N° 248
du 18/04/2002

Comores


Investiture du président Bacar à Anjouan

Le nouveau président de l'île comorienne d'Anjouan, le colonel Mohamed Bacar, a été investi le 14 avril à Mutsamudu, la capitale de l'île. Le président Bacar, élu le 31 mars, a prêté serment devant les membres de la Cour d'appel, les conseillers municipaux, et les députés de l'île.
"Nous sommes en droit de penser que les choses ne seront plus comme avant" a déclaré le président de l'île dans son allocution, précisant que "désormais l'Accord-cadre de réconciliation nationale et la Constitution de l'Union des Comores demeurent les seuls documents qui fondent l'acceptation par Anjouan de faire partie de l'Union des Comores."
L'île d'Anjouan avait fait sécession, le 3 août 1997, de la République fédérale Islamique des Comores, remplacée depuis, dans le cadre de l'actuel processus de réconciliation par un nouvel ensemble institutionnel, l'Union des Comores.
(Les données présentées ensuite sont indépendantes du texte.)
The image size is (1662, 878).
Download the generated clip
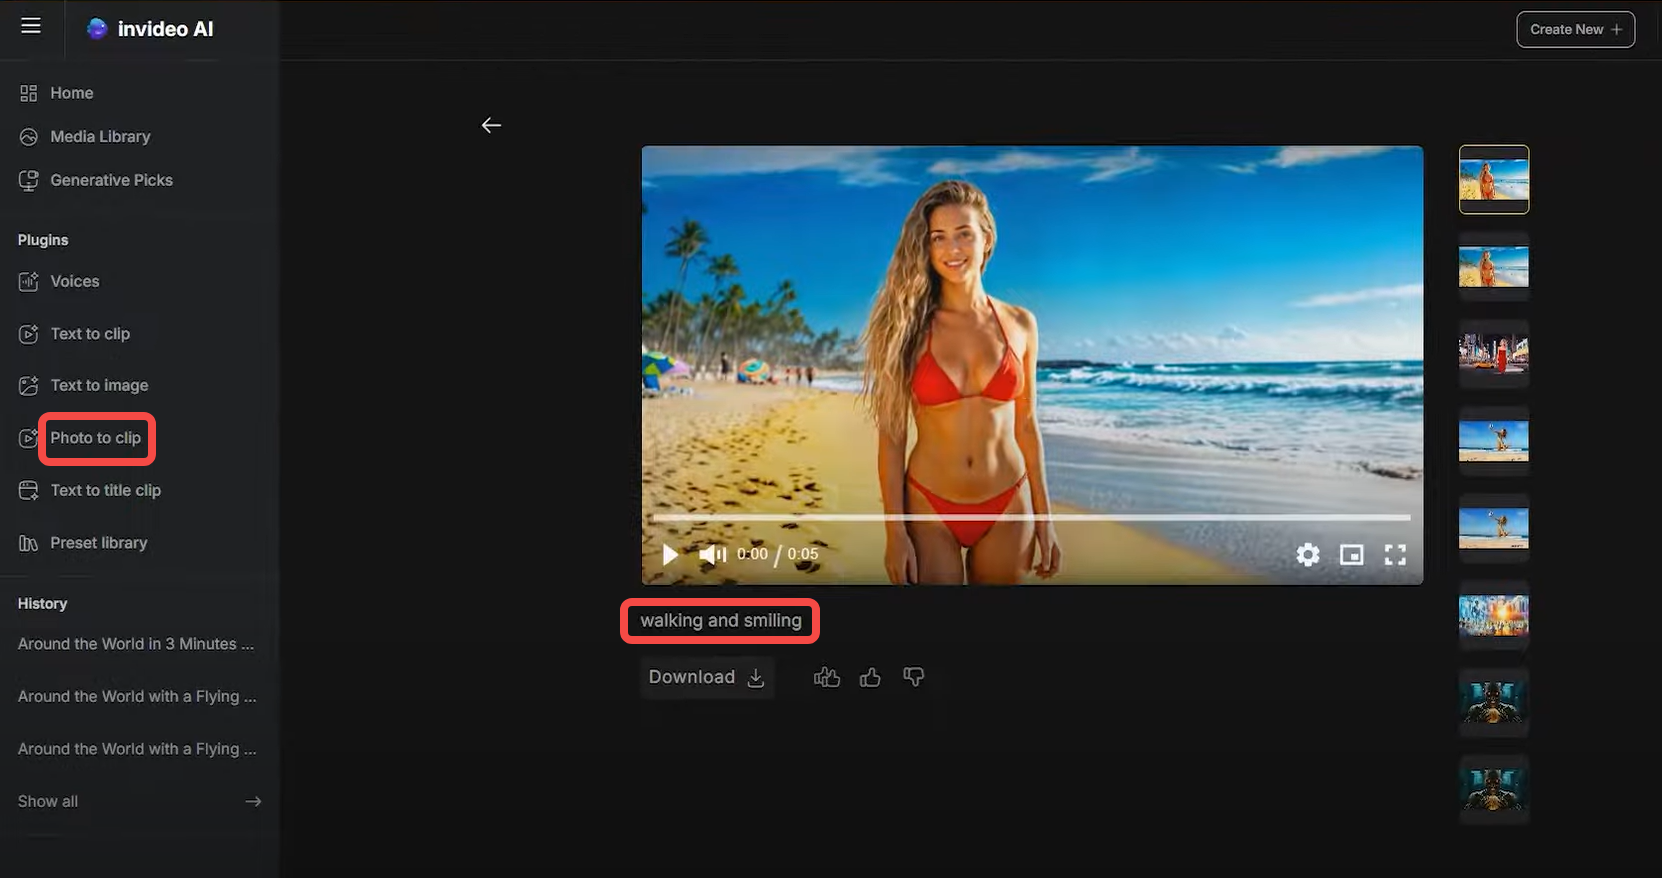coord(707,677)
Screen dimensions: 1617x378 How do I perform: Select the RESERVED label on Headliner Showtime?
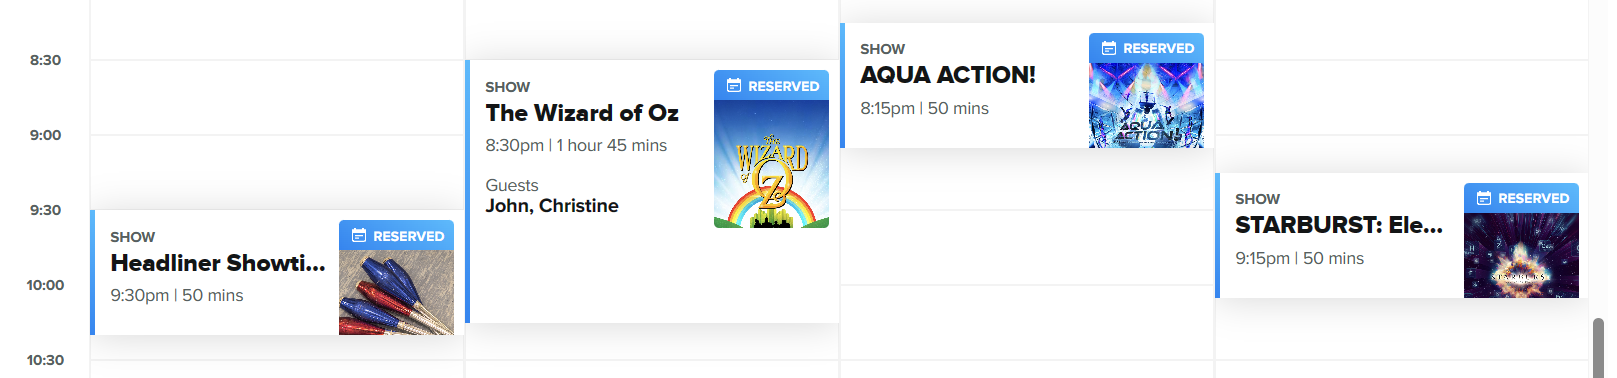coord(408,236)
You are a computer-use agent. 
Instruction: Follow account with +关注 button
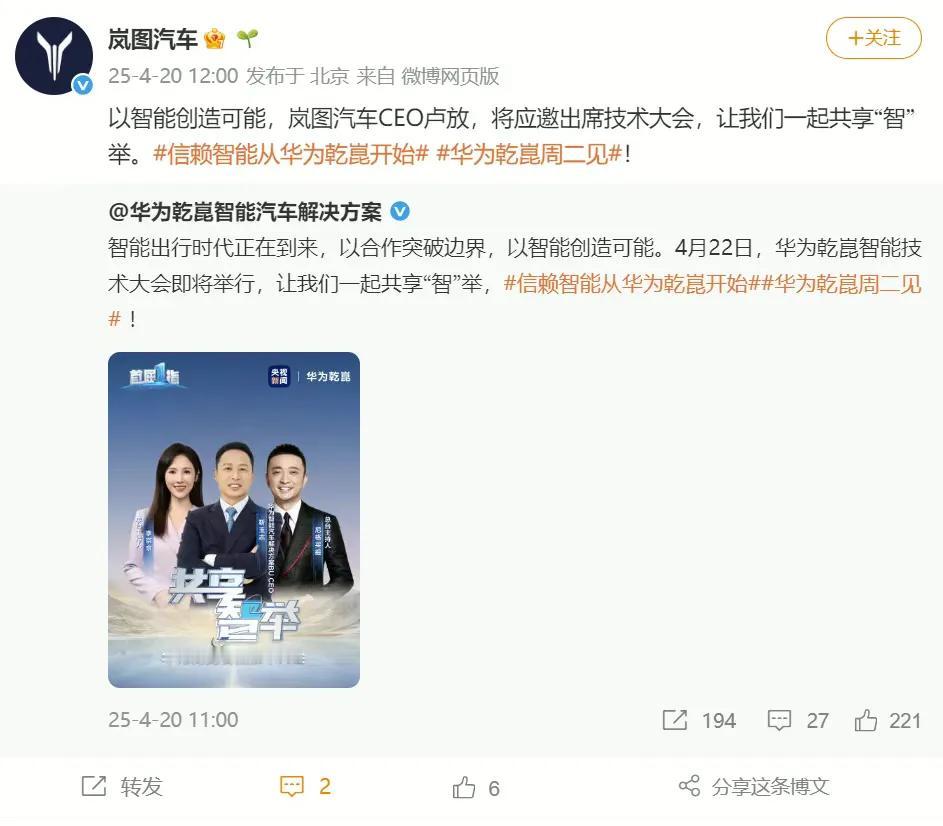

"Nous demandons au futur président de l'Union d'éviter toute manŠuvre de révision de la Constitution aux fins de renforcer les pouvoirs de l'Union au détriment des îles" au risque de rompre l'accord "convenu entre tous les Comoriens" a-t-il prévenu. Dans sa réponse, le Premier ministre comorien et chef de l'Etat comorien par intérim Hamada Madi Boléro, a déclaré que "les Comores d'aujourd'hui ne seront plus comme celles d'hier (...) parce qu'une nouvelle génération est en train de s'installer peu à peu aux commandes dans nos îles."
Deux candidats à l'élection présidentielle de l'Union qui se déroule dimanche dans l'archipel, le colonel Azali Assoumani et le colonel Mahamoud Mradabi, assistaient à la cérémonie d'investiture.
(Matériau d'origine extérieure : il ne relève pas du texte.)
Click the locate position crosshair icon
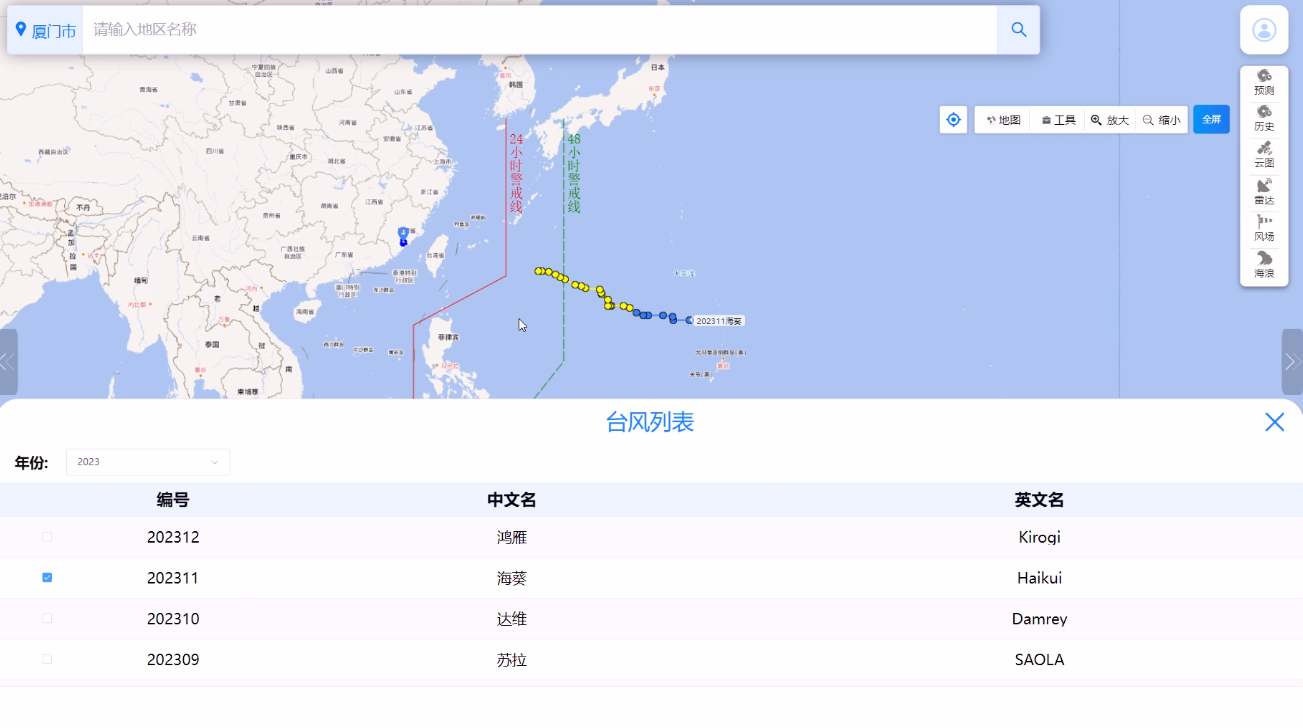The height and width of the screenshot is (728, 1303). tap(953, 120)
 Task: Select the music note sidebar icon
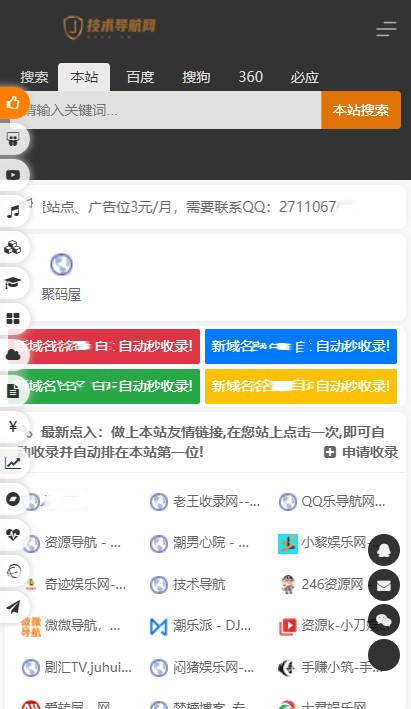13,211
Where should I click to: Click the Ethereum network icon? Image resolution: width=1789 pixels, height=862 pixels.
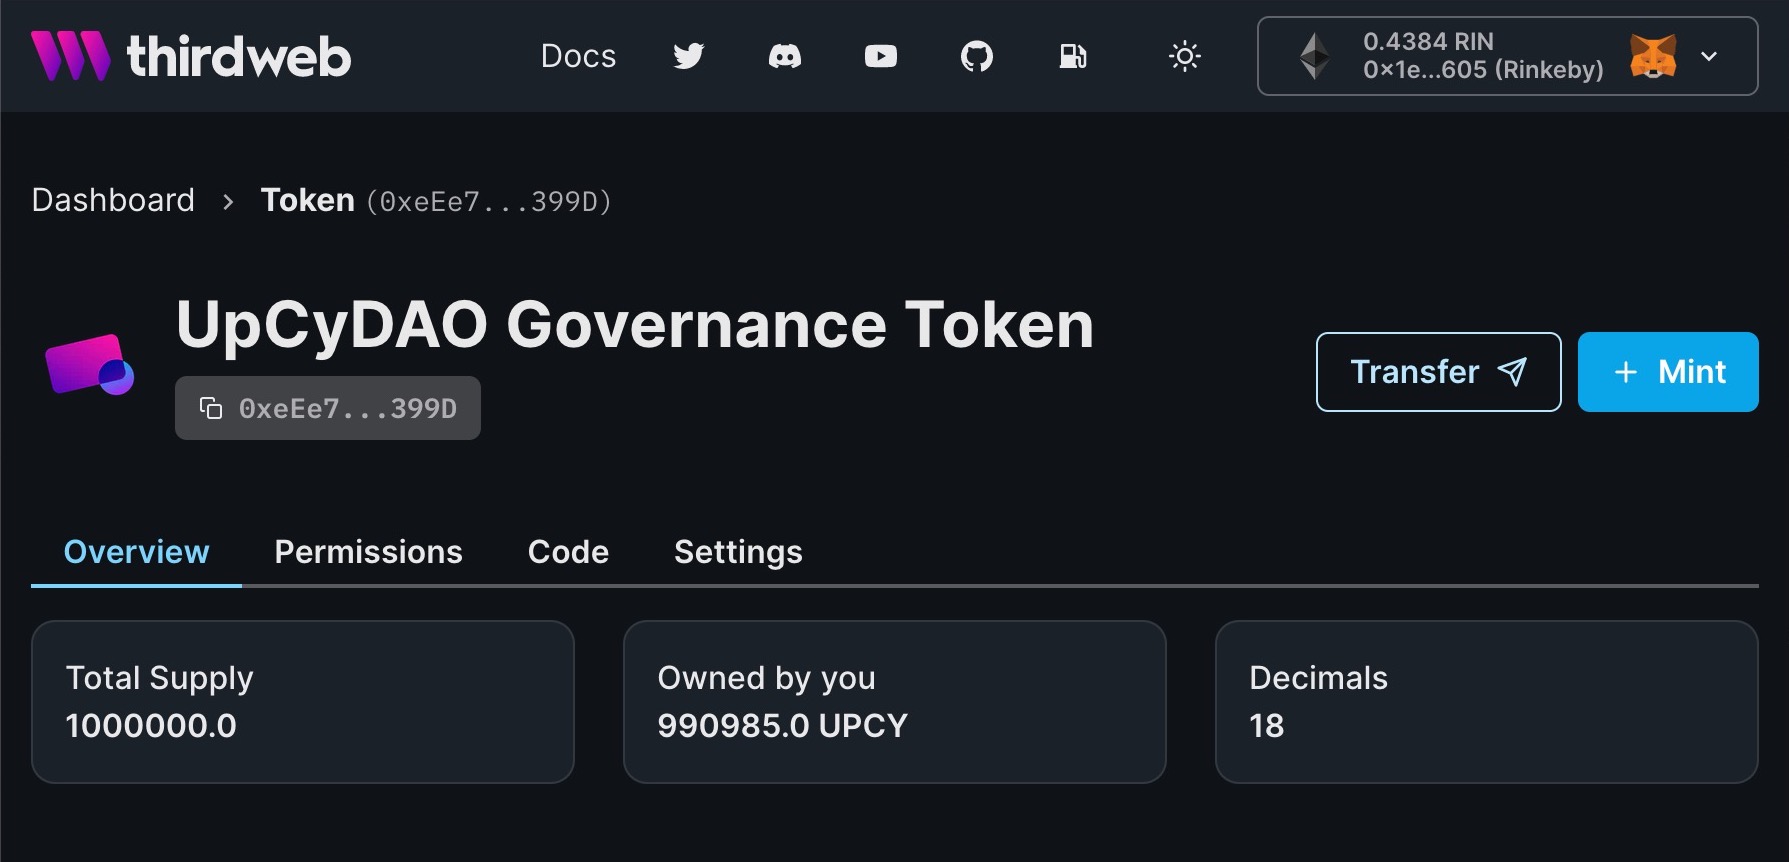coord(1314,56)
Etaient également présents notamment, l'ambassadeur de France aux Comores, Jean-Pierre Lajaunie, le président du Conseil régional de la Réunion, Paul Vergès, ainsi que l'envoyé spécial du Secrétaire général de l'OUA, Francisco José Caetano Madeira.
 
Une élection contestée
Une candidate à l'élection présidentielle d'Anjouan a lancé des accusations de fraude dans le scrutin. "Le scrutin a été truqué", a accusé Mme Roukiat Ibrahim Abdoulmadjid, la seule femme parmi les six candidats à la présidentielle d'Anjouan, dans une déclaration publiée, où elle dénonce les "irrégularités flagrantes constatées et dénoncées... sans être corrigées". A Anjouan, Mme Ibrahim parle de listes "falsifiées", de "corruption" d'électeurs, de déplacements de bureaux de vote, d'agression ou de refoulement de représentants des candidats, et dénonce le "déploiement non justifié" de l'armée la veille du scrutin.
"Le nombre de bureaux de vote officiellement communiqué aux candidats par la Commission électorale était de 176, mais il est passé à 188 dans les résultats", ajoute-t-elle.
"Aucun membre de la Commission électorale n'était en mesure de fournir le nombre exact d'inscrits", affirme-t-elle encore.
Un autre candidat à Anjouan, Antoy Abdou, a déclaré que l'élection était "une véritable mascarade", ajoutant que "cela ne vaut même pas la peine" de déposer des réclamations.
Seule candidate à la présidentielle de l'ile, Roukiat Ibrahim Abdoulmadjid occupe la troisième place avec 5,87% des voix.